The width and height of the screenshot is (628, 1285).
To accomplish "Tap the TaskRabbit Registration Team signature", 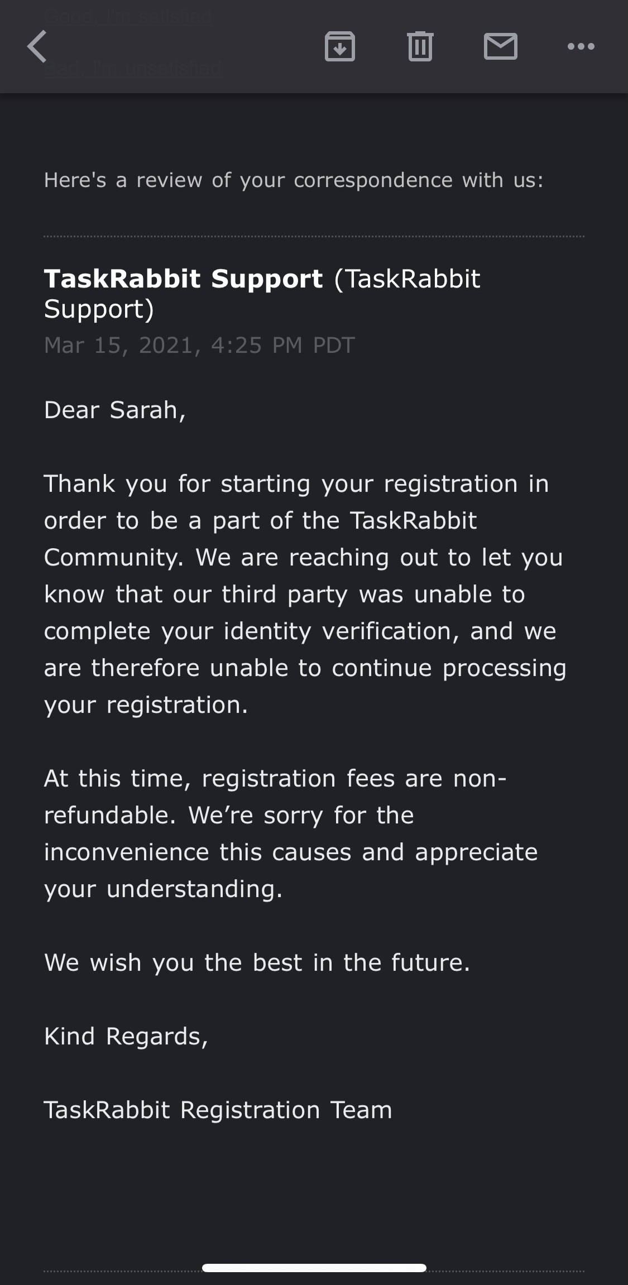I will [218, 1110].
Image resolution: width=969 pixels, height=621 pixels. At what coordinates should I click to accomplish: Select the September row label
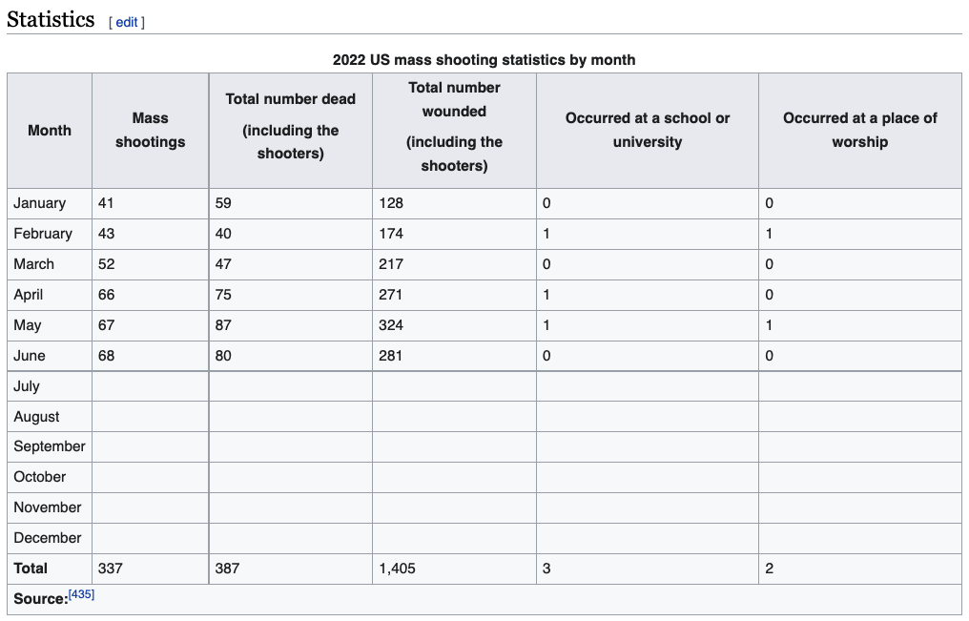[x=50, y=446]
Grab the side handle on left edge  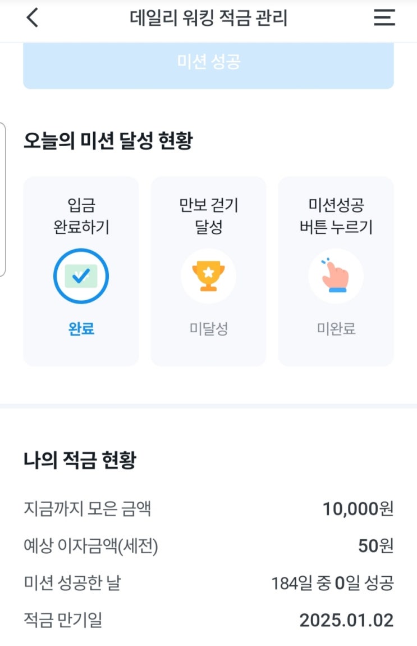pos(2,200)
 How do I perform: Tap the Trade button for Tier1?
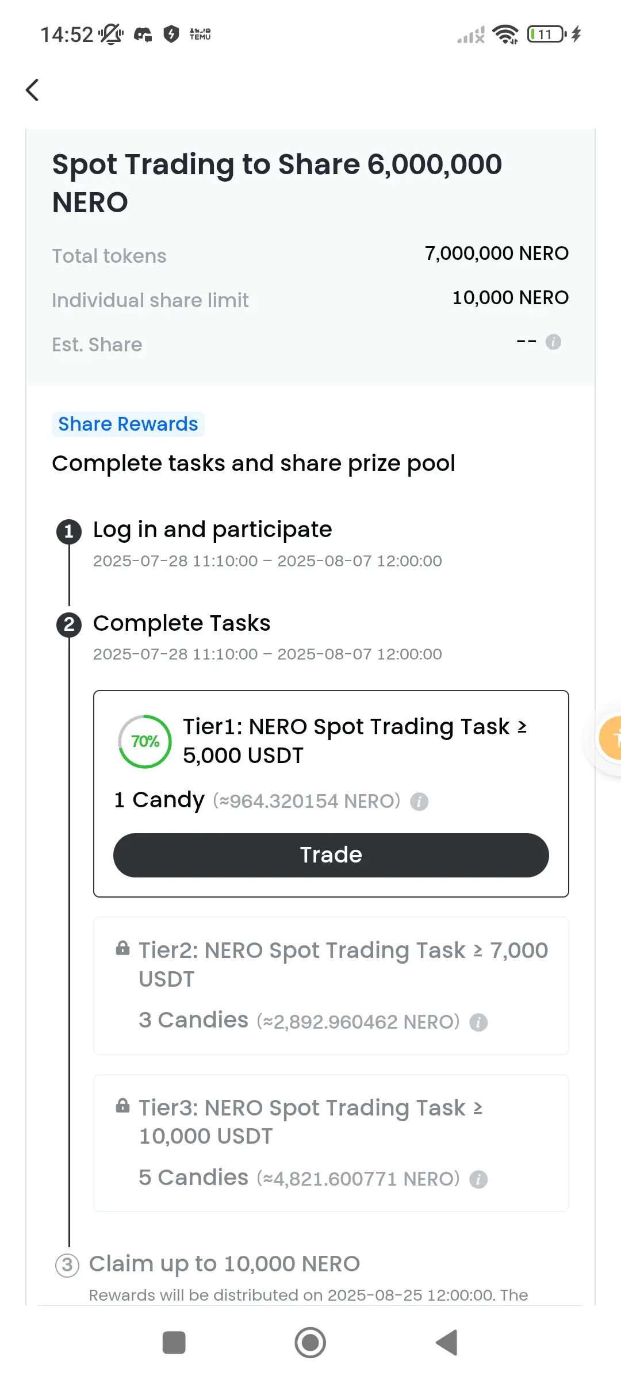(331, 855)
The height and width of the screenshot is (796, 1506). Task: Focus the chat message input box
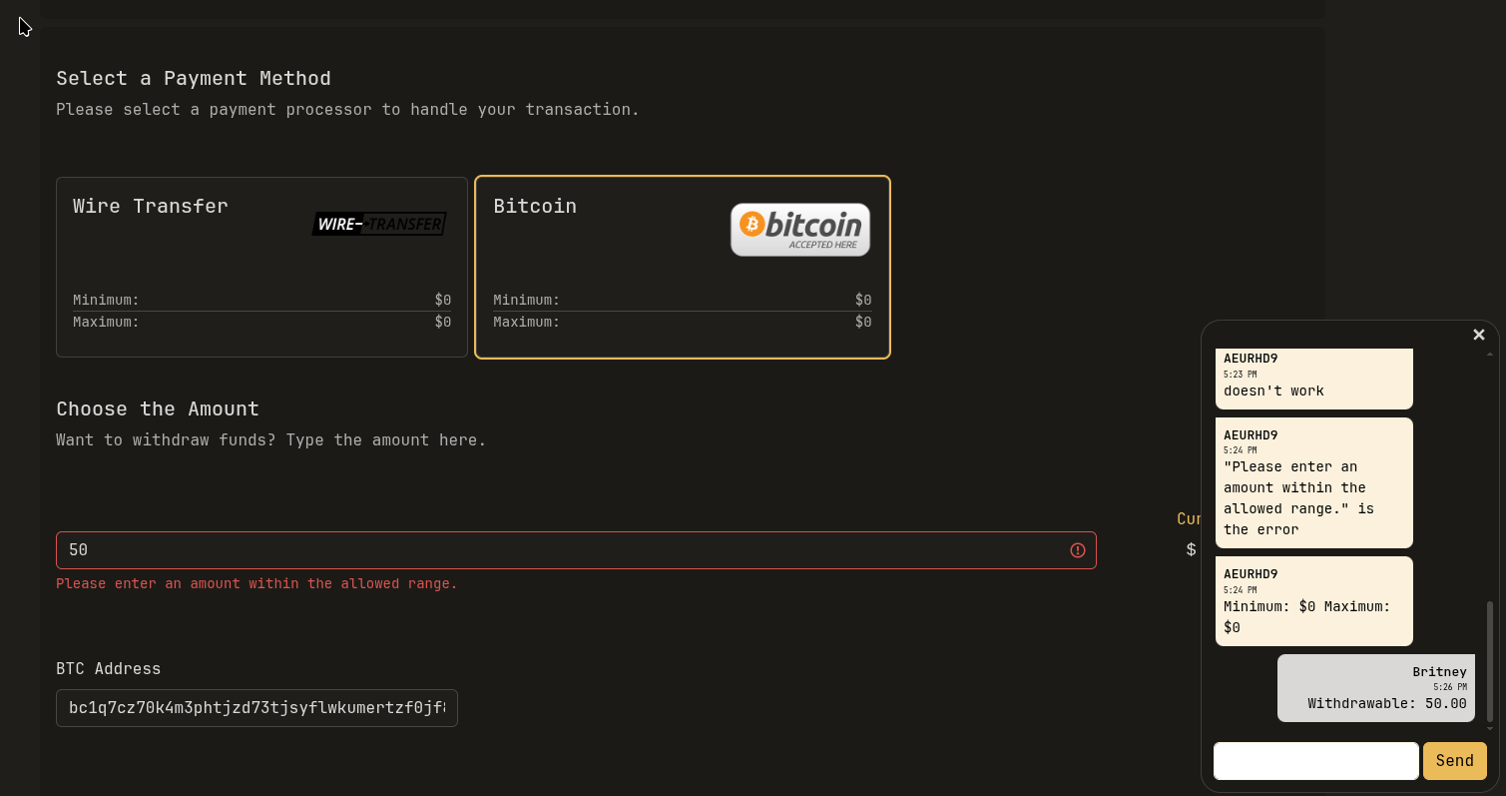[x=1316, y=761]
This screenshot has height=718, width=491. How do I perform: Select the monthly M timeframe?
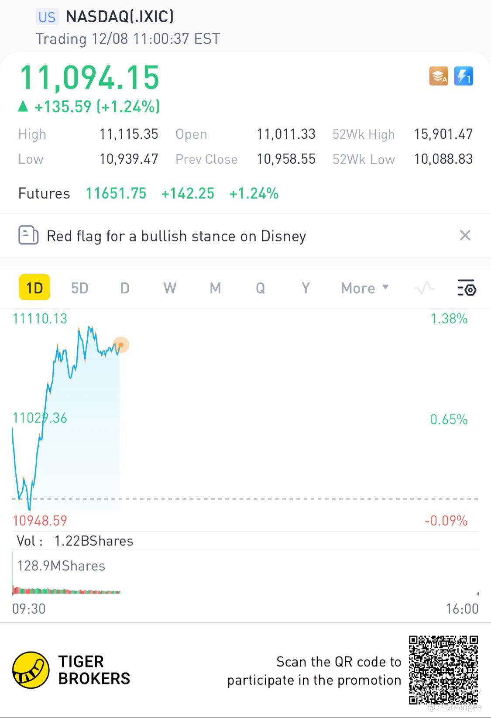(215, 288)
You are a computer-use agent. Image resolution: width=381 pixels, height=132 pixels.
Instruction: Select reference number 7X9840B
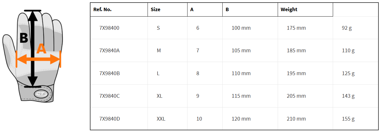click(x=109, y=73)
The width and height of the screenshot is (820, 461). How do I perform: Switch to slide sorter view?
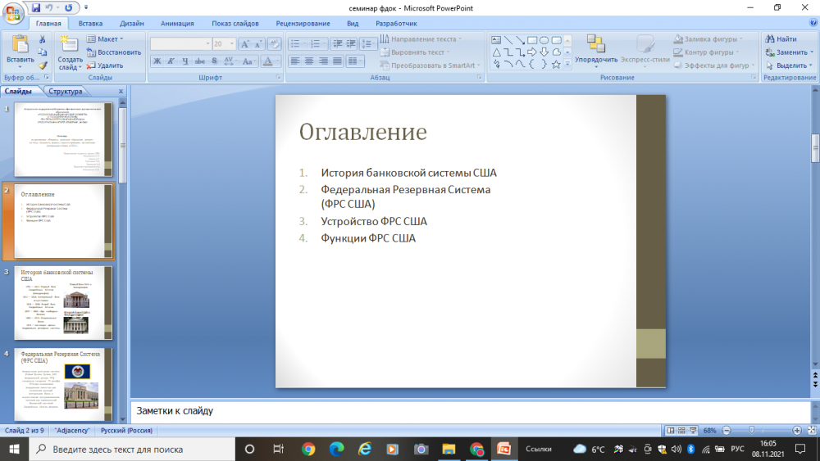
==================================================
* **TASK**: Write out the line that contains "Instruction: Select reference number 7X9840B" and every line after it to the end of the data, exactly as they stand. Omit the pictures.

* **SOLUTION TO THIS TASK**:
Instruction: Select reference number 7X9840B
click(x=109, y=73)
The width and height of the screenshot is (820, 461). How do I perform: Switch to slide sorter view?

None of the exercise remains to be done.